The case broke that afternoon. He had rather thought he might have a visit from Miss Pettigrew, but she sent her messenger in the shape of a letter, enclosing a check for a hundred pounds. She had written this and a number of other letters in the bed-sitting-room of the ladies’ club in London, where she had lived ever since her retirement. She wrote them far into the night, sealed and stamped them and then went to bed. Next morning she was down early before the postman came, and collected the letters from the mat. There was one for her, from a furrier in Bond Street who should have known better, offering to value, store, repair, remodel or exchange her non-existent fur coat. She put the letter in her pocket and went to look for Miss Bennett, the principal of the ladies’ club.

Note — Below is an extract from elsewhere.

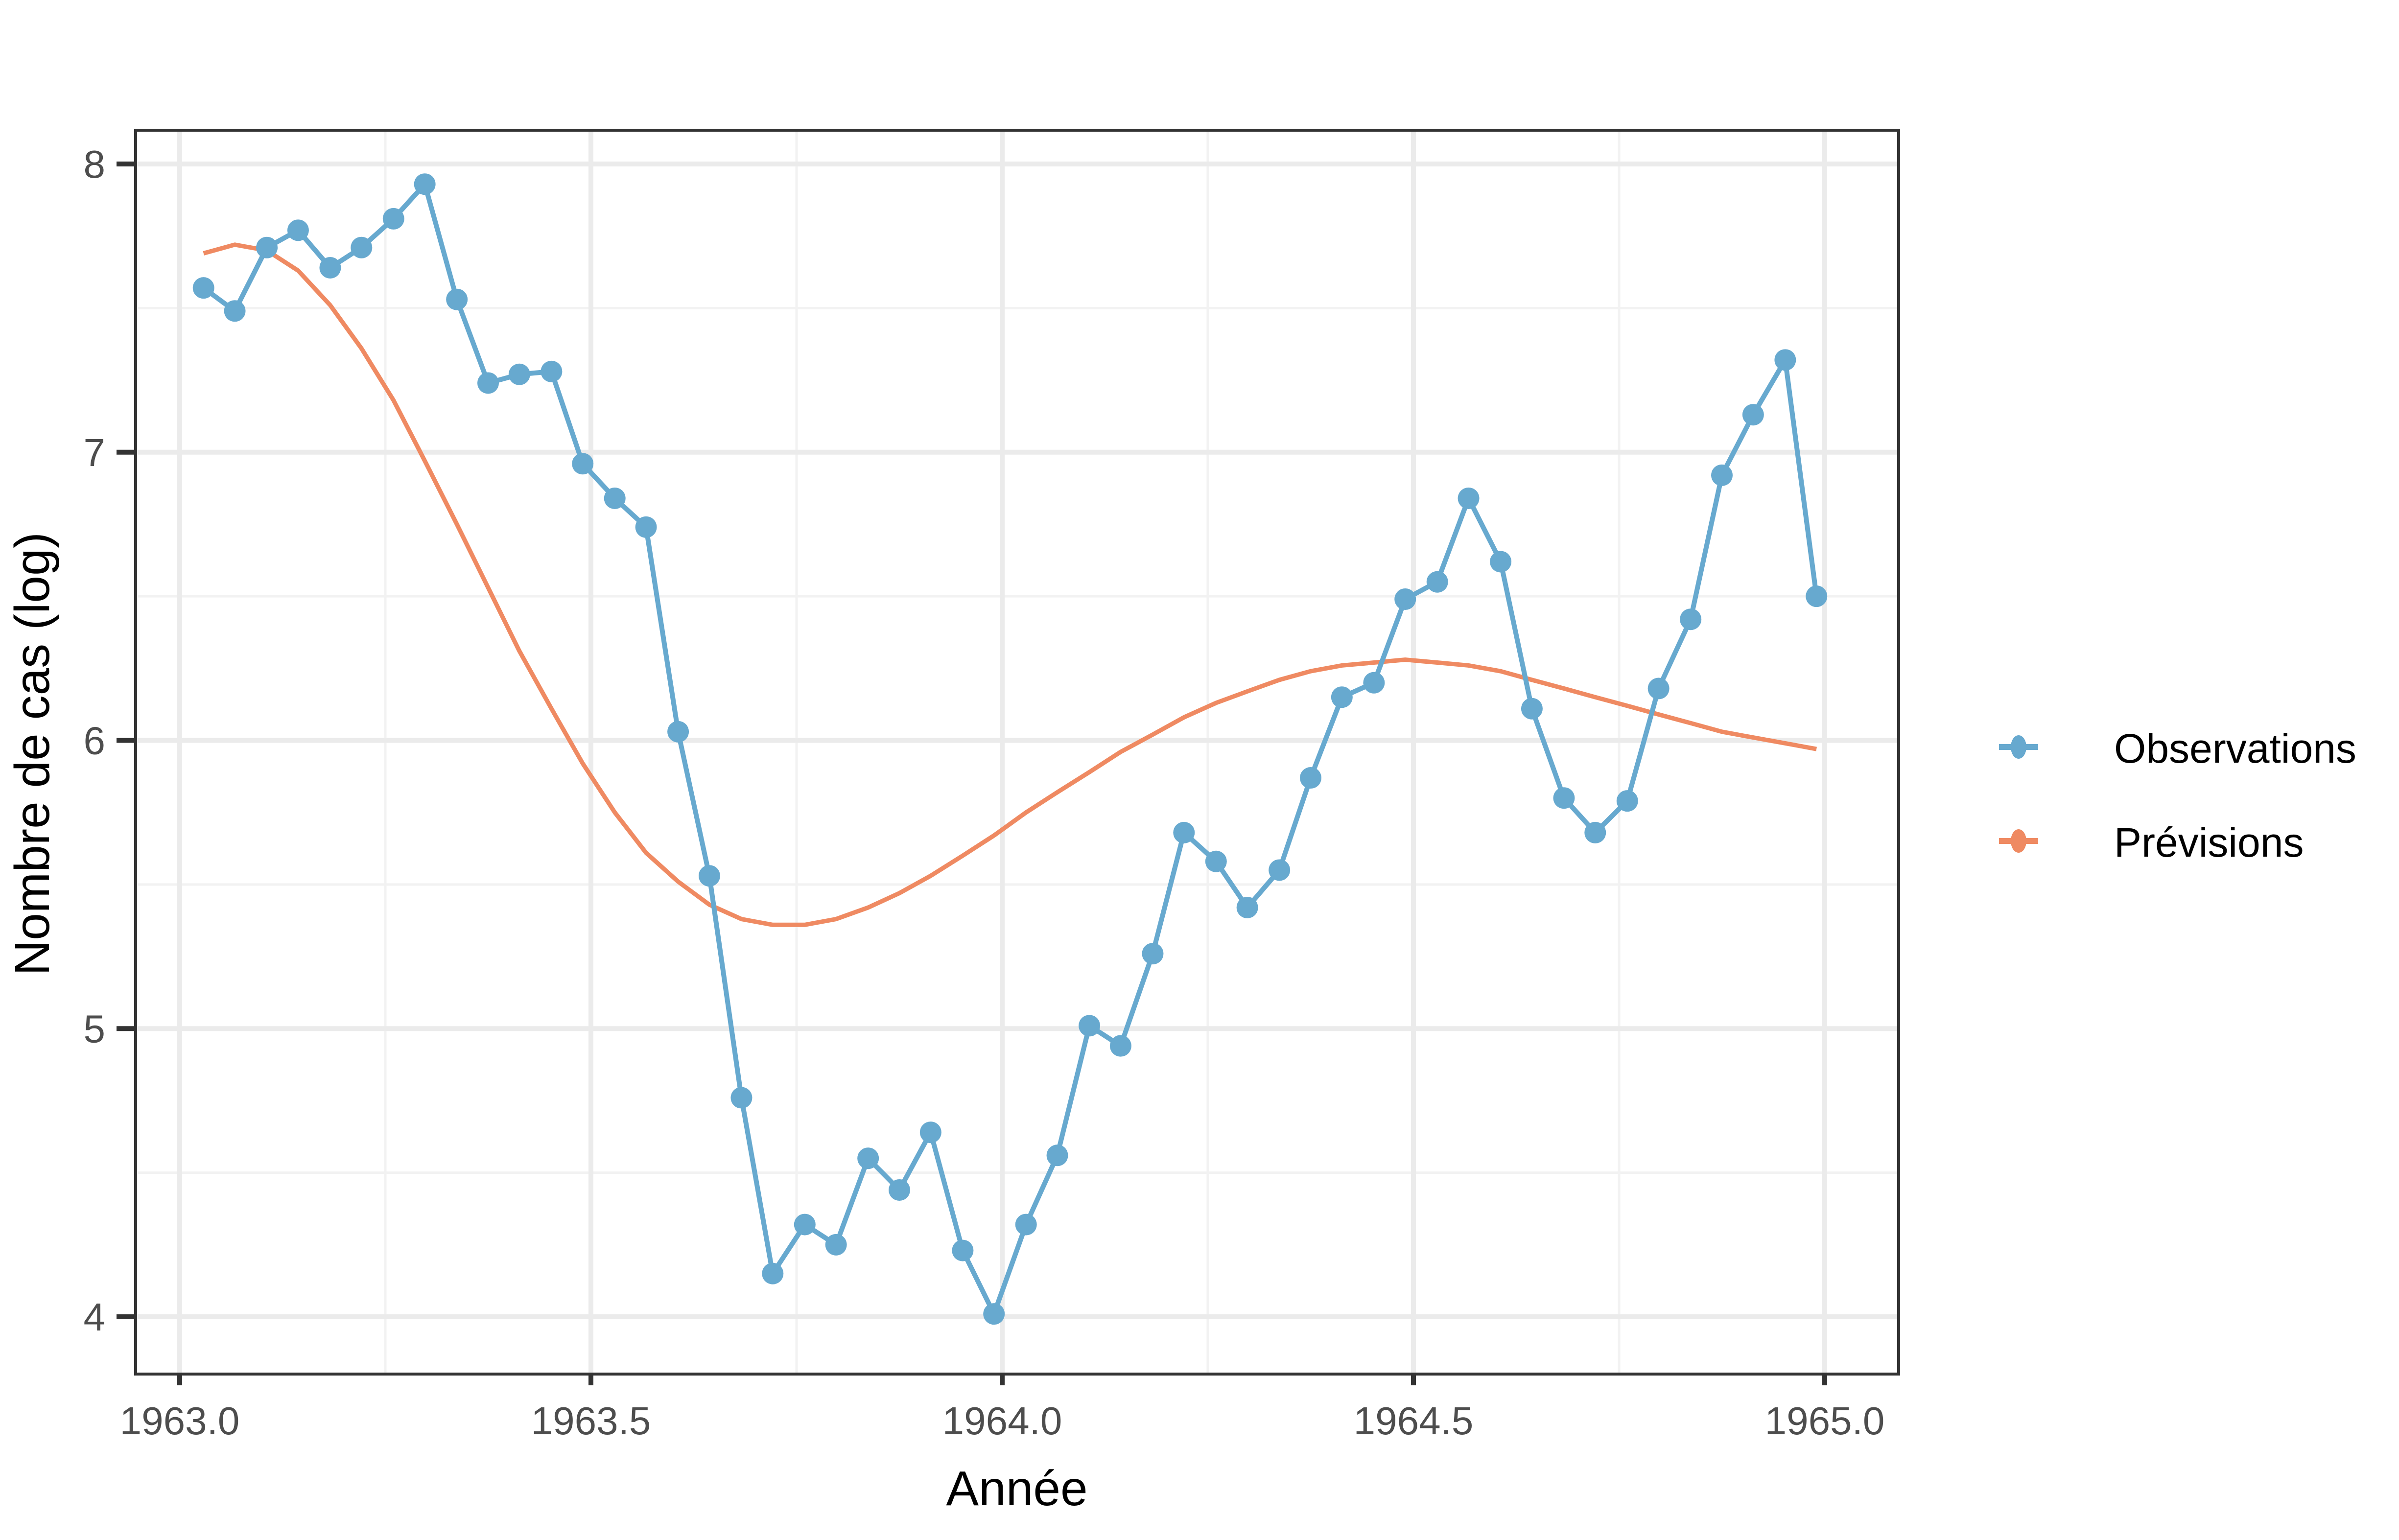 The width and height of the screenshot is (2399, 1540). I want to click on legend-item-previsions: Prévisions, so click(2152, 842).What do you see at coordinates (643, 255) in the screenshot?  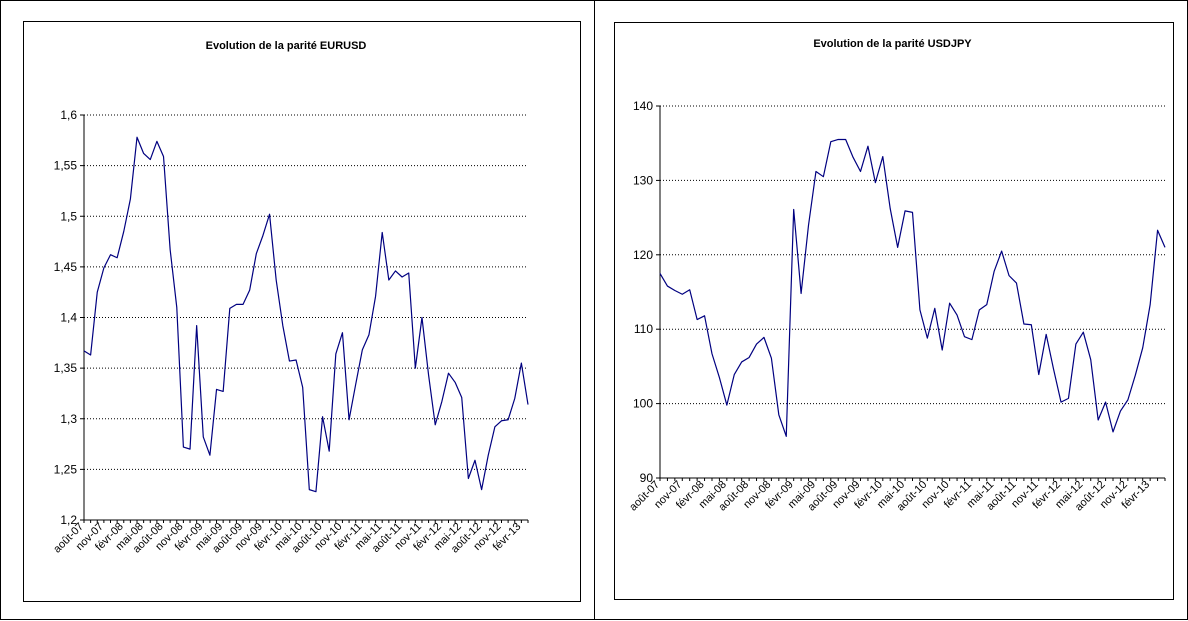 I see `usdjpy-y-tick-label: 120` at bounding box center [643, 255].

“I have a letter here,” said she calmly. “I have to go down to Brakemouth on a matter of business.”
“What, again. Miss Pettigrew?” said Miss Bennett sympathetically. “How tiresome for you.”
“Oh, this will be the last time,” said Miss Pettigrew, going up stairs, where she destroyed the furrier’s letter and made her bed, laid a towel over the top of the old-fashioned water-jug, closed and locked her wardrobe, closed the drawers of the dressing-table, put on her traveling coat, took her neat furled umbrella, opened the window and said good-bye to the room she would see no more.